Too young to die, too young to grieve
Adults who had a parent die ‘too young’ share stories of childhood parental death, and their perspectives on supporting bereaved children
“The worst thing in my life was also responsible for some of the best things in my life.”
David Lawrence found so much comfort in Shakespeare’s Hamlet after his father died when he was fifteen that he made theatre his life, creating a lasting connection to his theatre-loving dad.
“All I wanted was for everyone to be together … that’s probably my greatest sadness.”
Her father’s fatal heart attack when Catherine Peters was sixteen had many immediate and obvious impacts on her family. Decades later, it’s perhaps the impact on her relationships with her sisters that is her biggest and most lasting sadness.
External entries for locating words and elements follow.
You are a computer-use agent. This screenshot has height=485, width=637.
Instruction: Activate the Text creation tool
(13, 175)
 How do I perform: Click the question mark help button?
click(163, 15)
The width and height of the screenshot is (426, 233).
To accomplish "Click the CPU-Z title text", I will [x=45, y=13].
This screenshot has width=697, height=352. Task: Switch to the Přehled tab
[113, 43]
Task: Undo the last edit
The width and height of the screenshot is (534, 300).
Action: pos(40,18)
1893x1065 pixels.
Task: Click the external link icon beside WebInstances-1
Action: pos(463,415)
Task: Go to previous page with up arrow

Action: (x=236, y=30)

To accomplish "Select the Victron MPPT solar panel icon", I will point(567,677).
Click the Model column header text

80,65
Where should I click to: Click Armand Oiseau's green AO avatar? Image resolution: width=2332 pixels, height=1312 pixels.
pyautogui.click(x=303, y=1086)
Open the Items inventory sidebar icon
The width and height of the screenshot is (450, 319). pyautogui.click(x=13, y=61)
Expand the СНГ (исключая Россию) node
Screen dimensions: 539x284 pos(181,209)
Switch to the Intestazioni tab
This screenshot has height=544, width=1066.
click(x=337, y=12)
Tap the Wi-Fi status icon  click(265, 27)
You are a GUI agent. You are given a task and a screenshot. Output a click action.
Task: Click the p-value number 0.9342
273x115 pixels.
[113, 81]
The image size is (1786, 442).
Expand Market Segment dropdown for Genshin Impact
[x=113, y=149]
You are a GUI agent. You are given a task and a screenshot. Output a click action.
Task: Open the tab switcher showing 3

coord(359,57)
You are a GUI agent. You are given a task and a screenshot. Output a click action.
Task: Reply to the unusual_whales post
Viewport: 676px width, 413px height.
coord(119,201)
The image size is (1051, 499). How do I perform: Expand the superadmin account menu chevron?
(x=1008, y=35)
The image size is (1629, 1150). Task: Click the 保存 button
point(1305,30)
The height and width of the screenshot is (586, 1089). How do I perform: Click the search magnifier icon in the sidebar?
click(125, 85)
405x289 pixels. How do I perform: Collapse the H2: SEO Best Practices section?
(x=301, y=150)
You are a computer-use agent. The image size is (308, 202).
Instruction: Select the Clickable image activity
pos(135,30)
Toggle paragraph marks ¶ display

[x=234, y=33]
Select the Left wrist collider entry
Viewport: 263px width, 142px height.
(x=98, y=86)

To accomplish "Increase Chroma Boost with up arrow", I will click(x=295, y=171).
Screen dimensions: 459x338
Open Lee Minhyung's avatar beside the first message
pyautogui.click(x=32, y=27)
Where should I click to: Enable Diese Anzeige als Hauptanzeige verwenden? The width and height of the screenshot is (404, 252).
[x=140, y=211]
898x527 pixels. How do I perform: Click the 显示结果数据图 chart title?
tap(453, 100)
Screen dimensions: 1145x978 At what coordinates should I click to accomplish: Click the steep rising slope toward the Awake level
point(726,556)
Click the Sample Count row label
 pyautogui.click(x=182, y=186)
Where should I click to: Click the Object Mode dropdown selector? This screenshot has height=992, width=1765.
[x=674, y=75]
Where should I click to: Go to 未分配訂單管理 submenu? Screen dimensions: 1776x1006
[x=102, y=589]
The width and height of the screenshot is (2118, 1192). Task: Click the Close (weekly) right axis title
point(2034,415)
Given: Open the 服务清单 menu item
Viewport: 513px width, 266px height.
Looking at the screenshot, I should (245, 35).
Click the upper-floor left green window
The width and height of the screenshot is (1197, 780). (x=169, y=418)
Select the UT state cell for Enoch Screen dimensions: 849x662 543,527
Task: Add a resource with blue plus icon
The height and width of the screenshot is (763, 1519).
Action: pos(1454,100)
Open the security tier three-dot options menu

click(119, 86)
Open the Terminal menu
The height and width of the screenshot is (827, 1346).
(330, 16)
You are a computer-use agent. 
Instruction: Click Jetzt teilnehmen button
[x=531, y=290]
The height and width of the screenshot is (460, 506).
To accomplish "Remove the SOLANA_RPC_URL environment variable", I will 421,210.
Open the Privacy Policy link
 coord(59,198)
“Although people were kind, looking back I think there was a certain sense of isolation, or self-sufficiency, and just getting on with it”
Owen Marshall’s mother died when the boy, who was to become one of New Zealand’s most esteemed writers, was only two. He has a single fleeting memory of a woman who might – or might not – have been his mother, and it’s stayed with him through the eighty-plus years since.
“He just seemed impregnable. If there is an end that’s inevitable, be honest about it and discuss it.”
Michael Huddleston lives with a heart condition that’s possibly the same one that killed his father when Michael was only fifteen. Now a father of two, he’s determined to have more time with his own children than his dad did with him.
“It gets a lot easier to deal with emotionally, and there can be as much joy in what you had, as sadness in what’s been lost.”
James Bushell’s arts-loving dad died after a short illness when James was in his mid-teens. His mother gave him space and independence as they both grieved his father, something James believes preserved their still-close relationship.